TASK TO CARRY OUT: Produce a word-for-word copy of the line that contains "Task: Click the elapsed time 00:00:59" and each line after it through the end of the material, omitting pictures and all other lines.

DATA SHOWN:
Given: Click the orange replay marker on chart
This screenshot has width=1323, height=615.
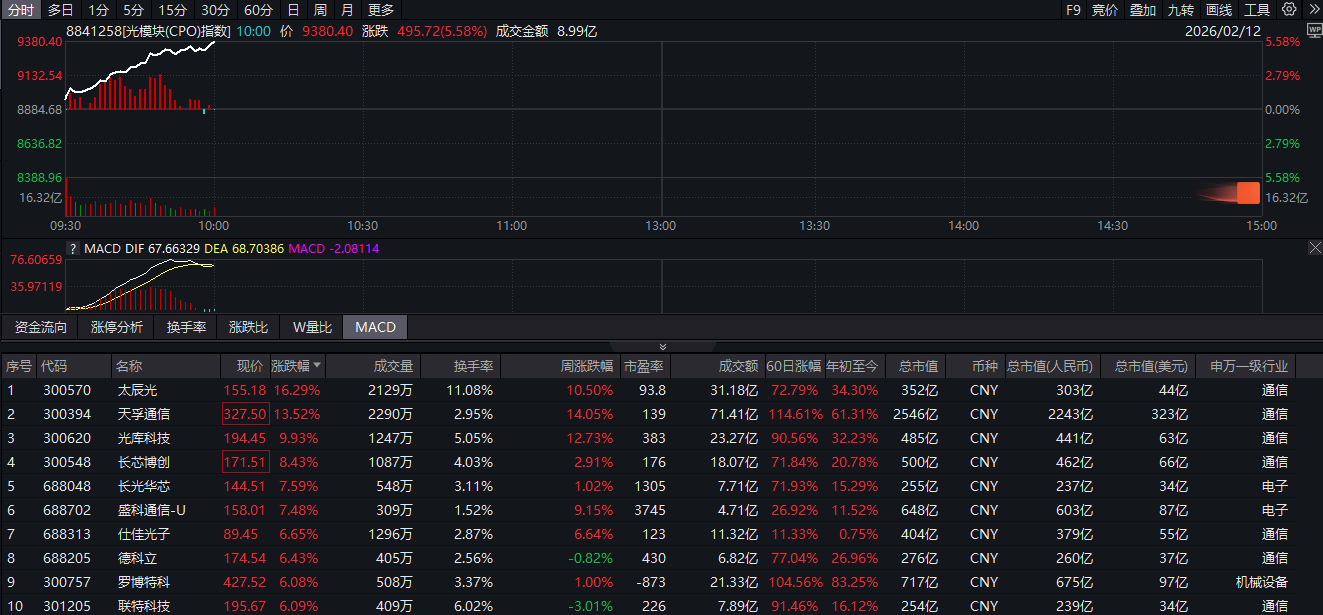Looking at the screenshot, I should pos(1247,193).
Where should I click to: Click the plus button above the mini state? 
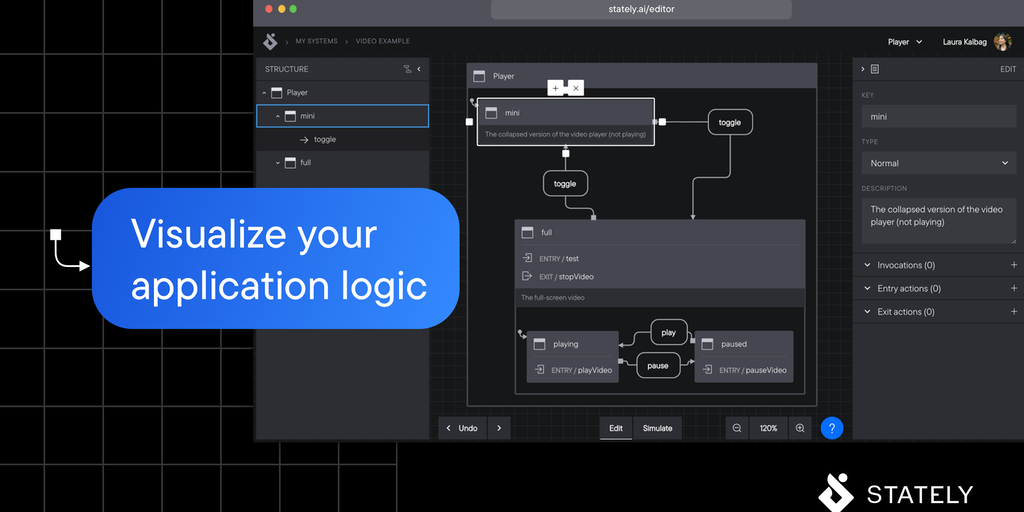click(555, 88)
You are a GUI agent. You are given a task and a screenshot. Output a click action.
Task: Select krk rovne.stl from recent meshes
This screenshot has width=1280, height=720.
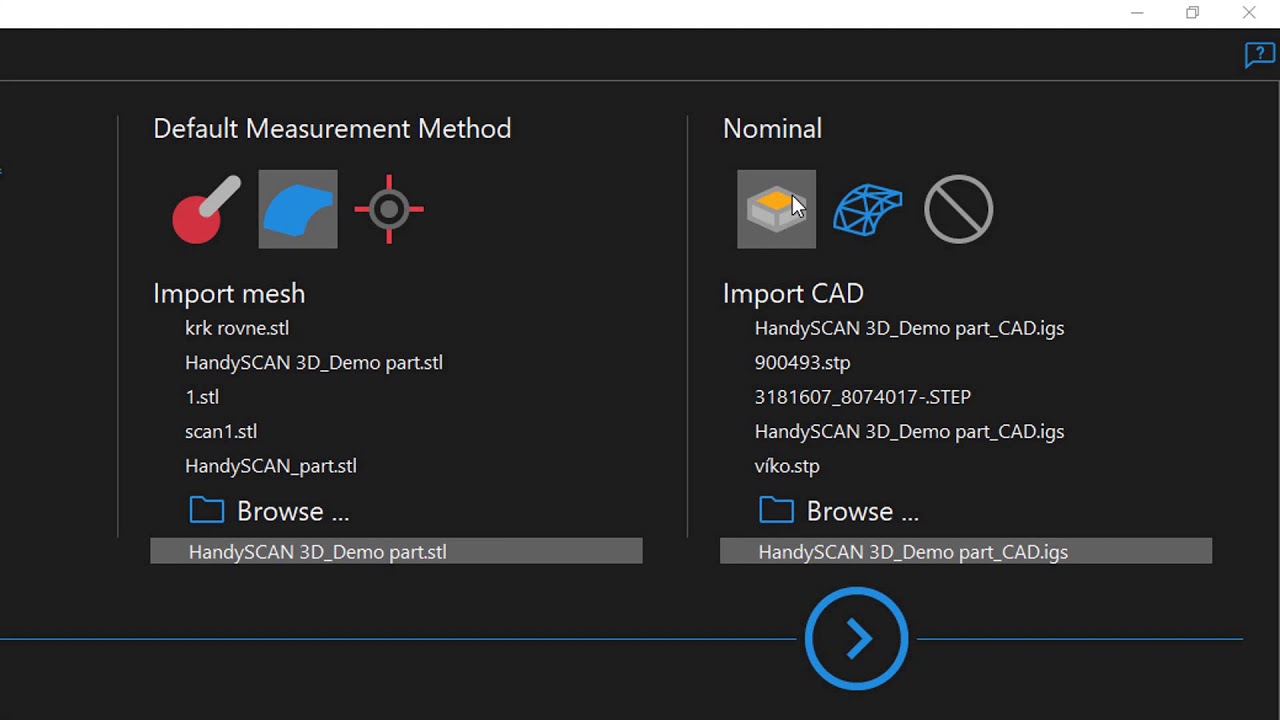236,328
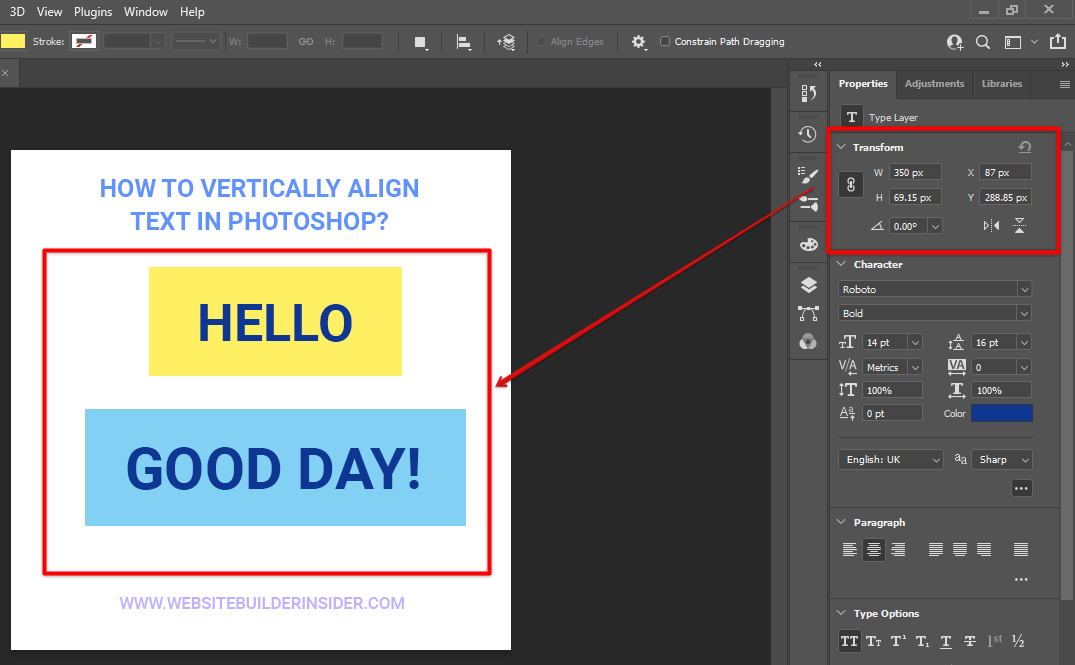Click the right align text button
Image resolution: width=1075 pixels, height=665 pixels.
click(x=898, y=549)
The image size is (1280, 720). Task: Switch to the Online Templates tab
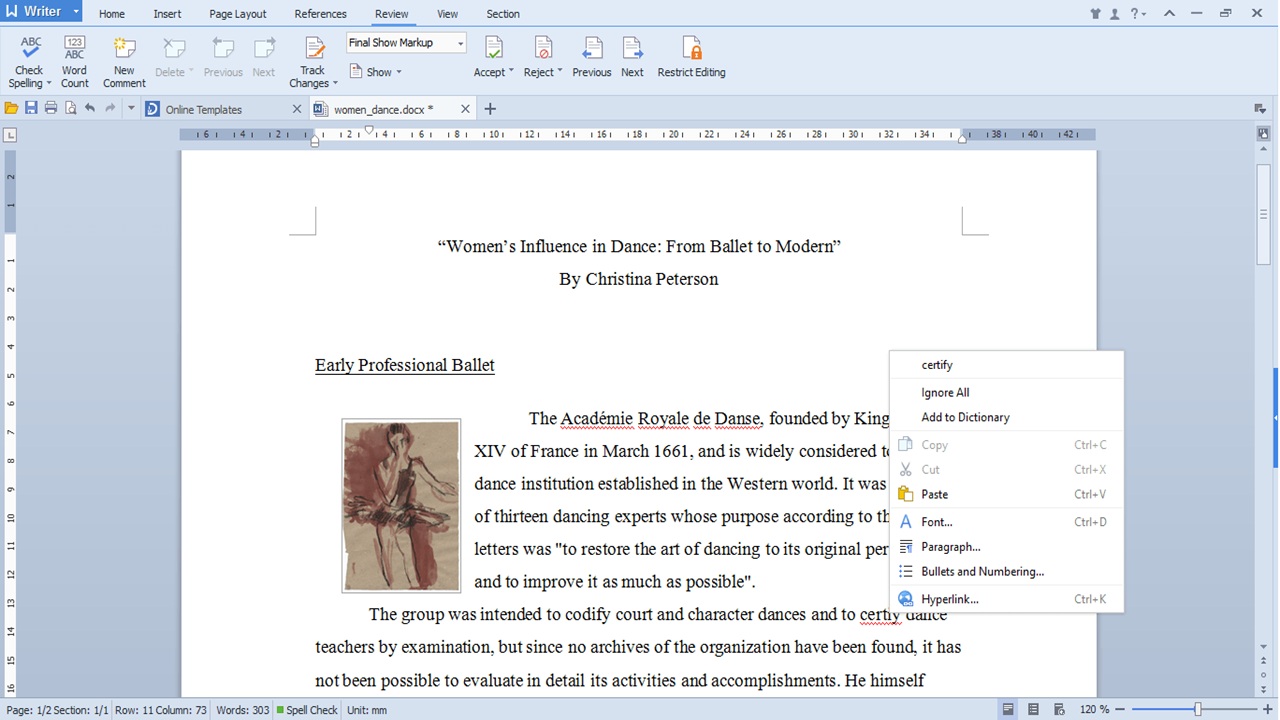coord(204,108)
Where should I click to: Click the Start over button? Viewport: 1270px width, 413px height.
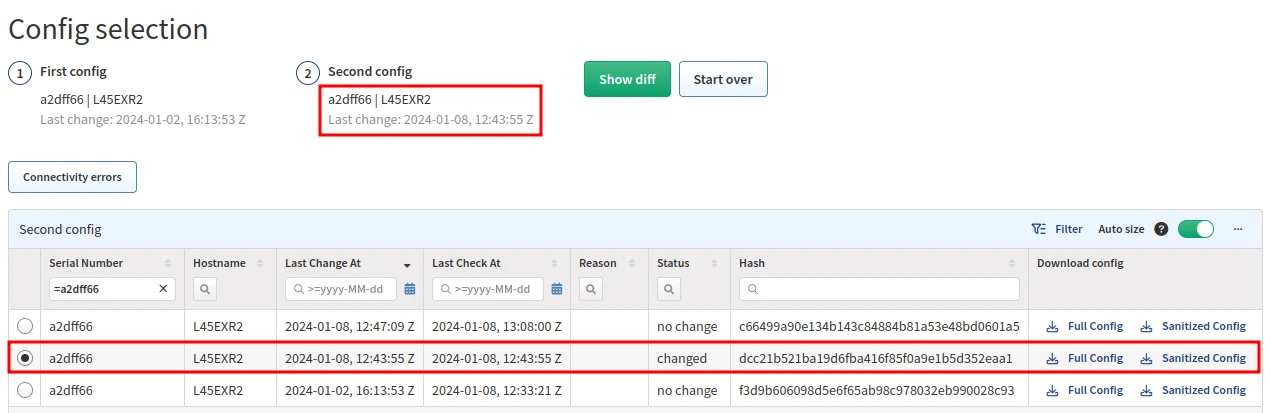click(x=723, y=80)
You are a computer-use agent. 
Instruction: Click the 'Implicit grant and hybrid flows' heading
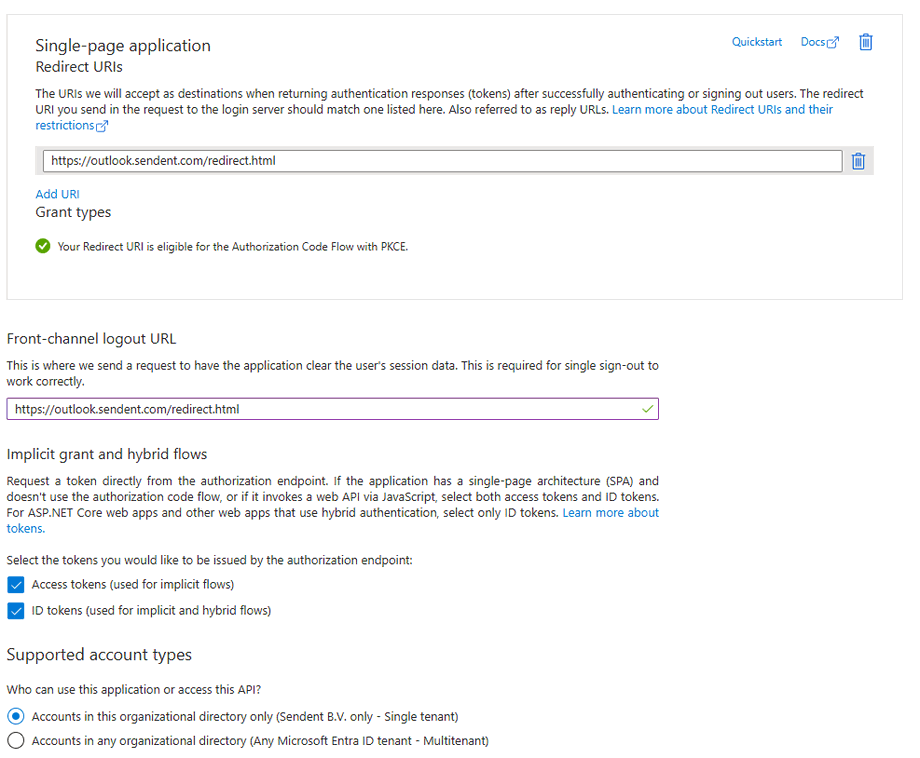coord(107,454)
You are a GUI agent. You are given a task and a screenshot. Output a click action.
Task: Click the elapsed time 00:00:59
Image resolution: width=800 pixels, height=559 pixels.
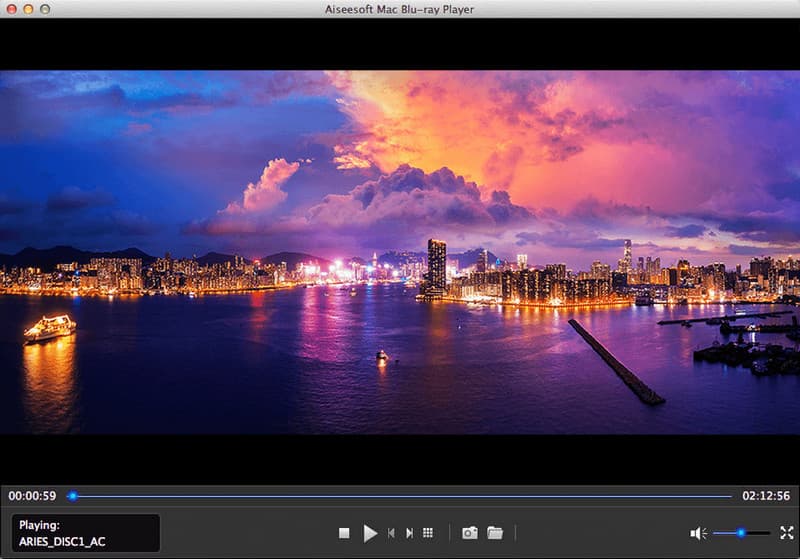tap(32, 495)
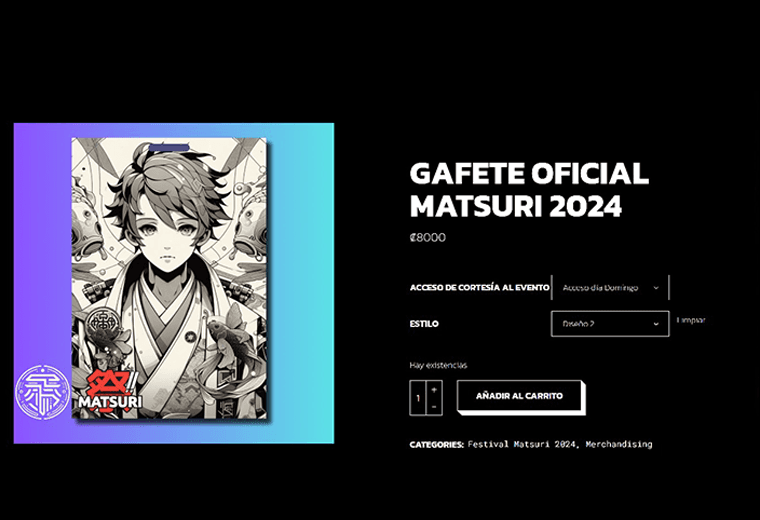This screenshot has height=520, width=760.
Task: Click the badge product image
Action: 170,279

SOLUTION TO THE EXERCISE:
Task: Click the elapsed time 00:00:59
Image resolution: width=800 pixels, height=559 pixels.
tap(32, 495)
This screenshot has height=520, width=760.
Task: Click the badge product image
Action: 170,279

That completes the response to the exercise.